19 Schoeller, pour sa part, considère que les clauses d' exclusivité insérées dans les contrats de livraison qu' elle a conclus entrent dans le champ de l' exemption par catégorie prévue par le règlement n 1984/83 et qu' en tout état de cause la Commission est liée par l' appréciation qu' elle a faite dans sa lettre administrative de classement du 20 septembre 1985, alors que les circonstances n' ont pas beaucoup changé depuis et que le degré de dépendance constaté à l' époque ne s' est pas notablement modifié. La requérante fait, en outre, valoir que les mesures conservatoires prises par la Commission n' ont pas été adoptées en présence d' une urgence établie, en ce que Mars ne subirait pas de préjudice grave et irréparable si elle devait également respecter au cours de la saison 1992 les contrats d' exclusivité conclus par la requérante dans le secteur des glaces de consommation.
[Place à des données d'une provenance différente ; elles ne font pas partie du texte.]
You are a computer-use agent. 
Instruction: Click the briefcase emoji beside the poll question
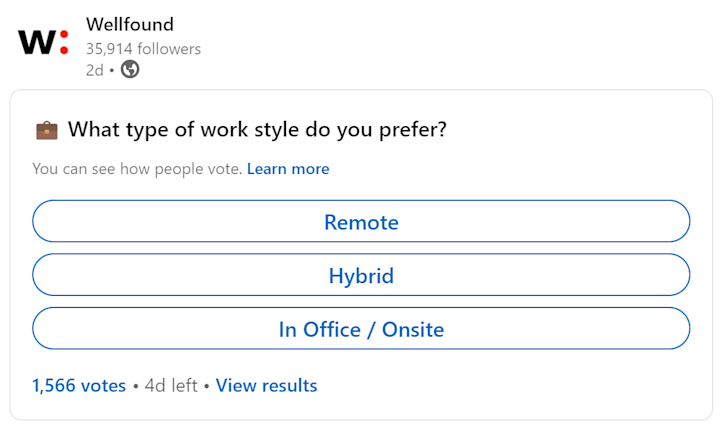[47, 130]
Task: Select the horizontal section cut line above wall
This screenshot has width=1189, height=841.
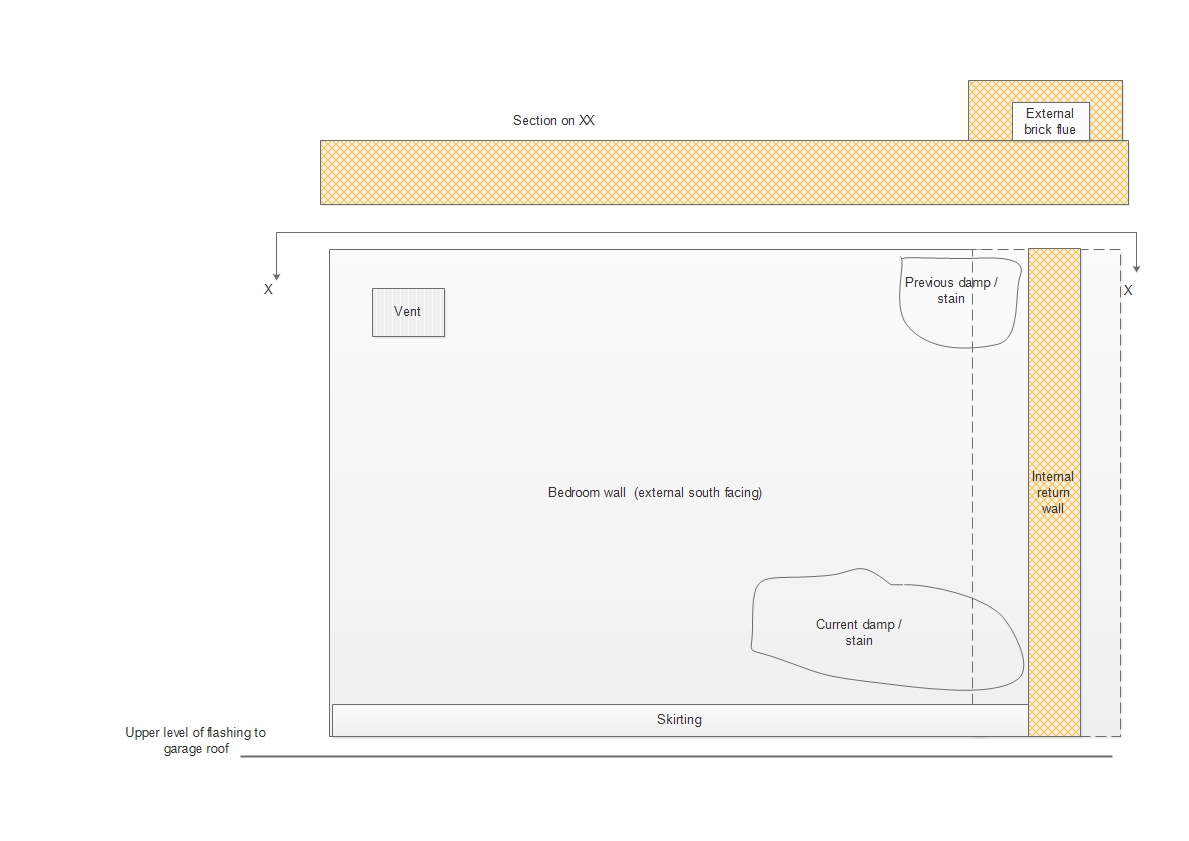Action: point(700,233)
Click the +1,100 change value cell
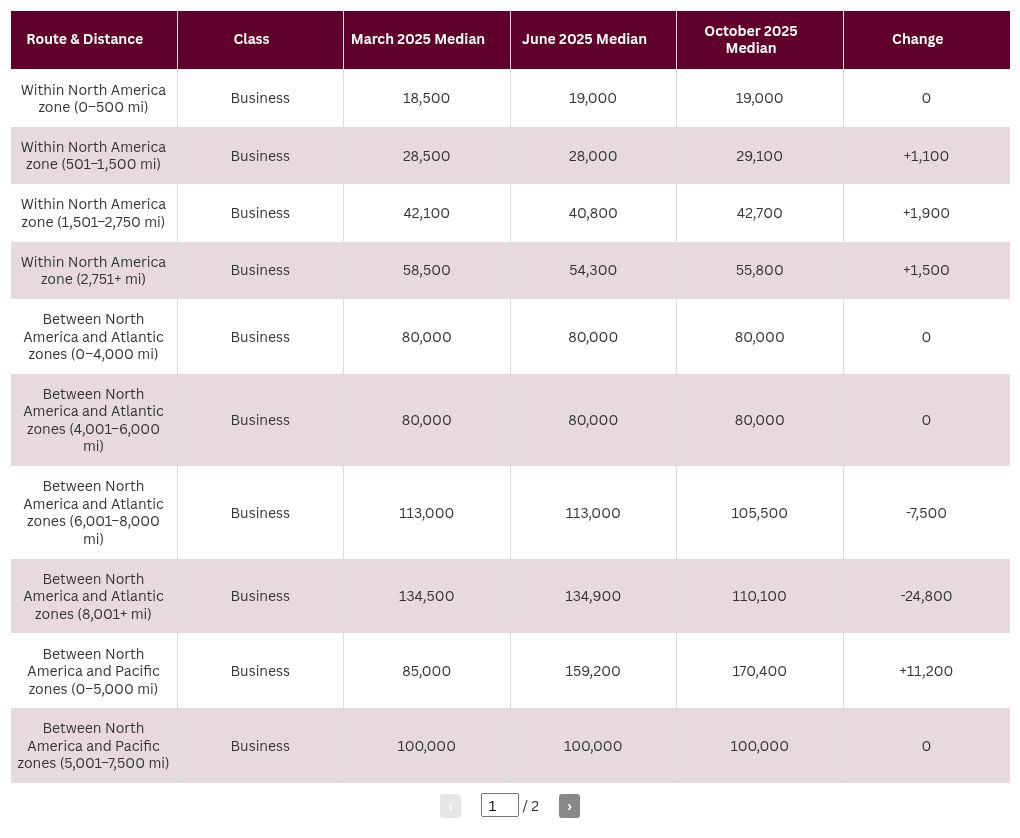This screenshot has width=1020, height=838. coord(926,155)
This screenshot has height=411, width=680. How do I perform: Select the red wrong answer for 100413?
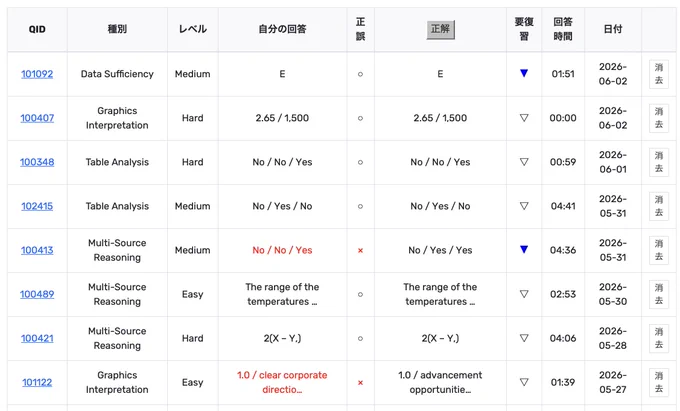[282, 250]
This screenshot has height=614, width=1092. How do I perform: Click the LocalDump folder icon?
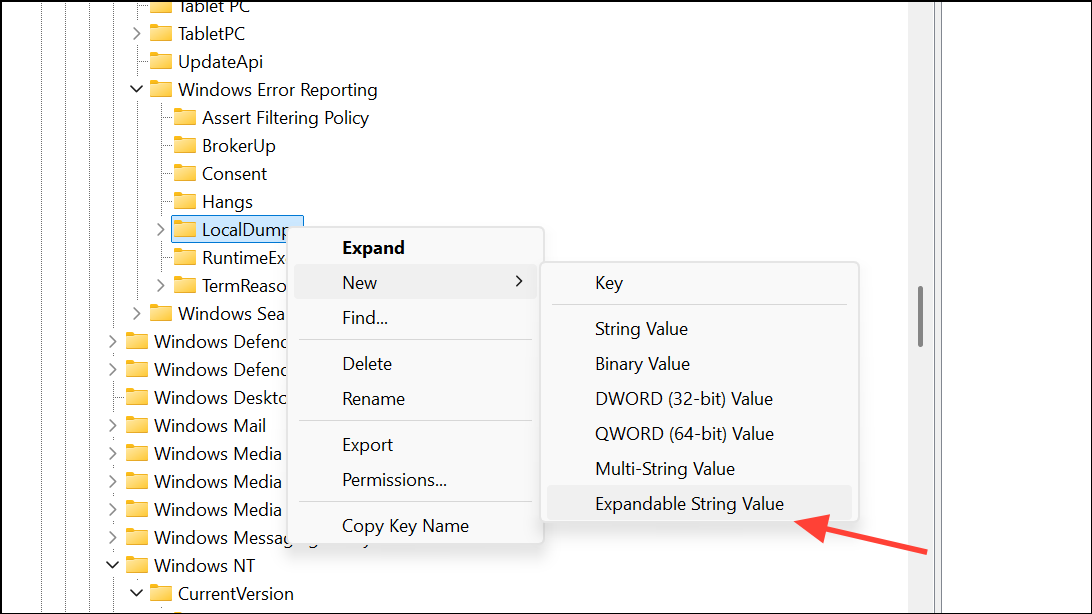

Selon celle-ci, Mars bénéficie déjà d' un accès suffisant au marché dans le commerce de détail en alimentation, dans la vente à domicile ainsi que dans le commerce traditionnel et a dépassé Schoeller, tant du point de vue des débouchés que du chiffre d' affaires, dès la deuxième année d' introduction sur le marché des bâtons de glace.

20 De l' avis de Schoeller, l' exécution de la décision litigieuse lui ferait subir un dommage considérable, notamment en détruisant le système de distribution qu' elle a édifié depuis des années. La plupart de ses points de vente, de petite dimension et d' un chiffre d' affaires annuel moyen inférieur à 3 300 DM, n' étant pas en mesure d' acquérir leurs propres surgélateurs, de veiller à leur entretien technique, de les faire réparer et d' assumer les pertes, les producteurs de glace de consommation industrielle ne pourraient exploiter le marché que s' ils mettent à la disposition et veillent eux-mêmes à l' entretien des surgélateurs. Or, si les exploitants de ces points de vente étaient libres d' acheter leurs articles à tel vendeur aujourd' hui, à tel autre demain, la mise à la disposition de surgélateurs perdrait sa rentabilité, puisque la dispersion des achats entre plusieurs fournisseurs ferait rapidement tomber le chiffre d' affaires sous le seuil en deçà duquel il serait économiquement sans intérêt pour Schoeller de continuer à approvisionner un point de vente et à l' équiper d' un surgélateur. En outre, si les points de vente liés à Schoeller par des contrats d' exclusivité devaient désormais pouvoir vendre également les produits Mars, il deviendrait pratiquement impossible de les inciter à respecter à nouveau leur engagement d' exclusivité au cas où la décision litigieuse serait annulée.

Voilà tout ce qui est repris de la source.